Your objective » In the records below, find the line that contains "The height and" and the line that contains "Expand the OneDrive". Set down exactly those lines and every line between them, and nothing more.

Dataset »
====
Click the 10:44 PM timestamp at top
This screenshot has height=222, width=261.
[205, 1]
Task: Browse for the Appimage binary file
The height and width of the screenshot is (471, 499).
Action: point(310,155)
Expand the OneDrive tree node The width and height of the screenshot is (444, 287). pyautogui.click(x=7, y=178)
====
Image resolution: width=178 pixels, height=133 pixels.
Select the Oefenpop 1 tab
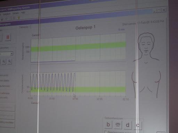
====
Written solution »
The height and width of the screenshot is (471, 499).
Action: point(310,155)
Expand the OneDrive tree node The width and height of the screenshot is (444, 287). pyautogui.click(x=7, y=178)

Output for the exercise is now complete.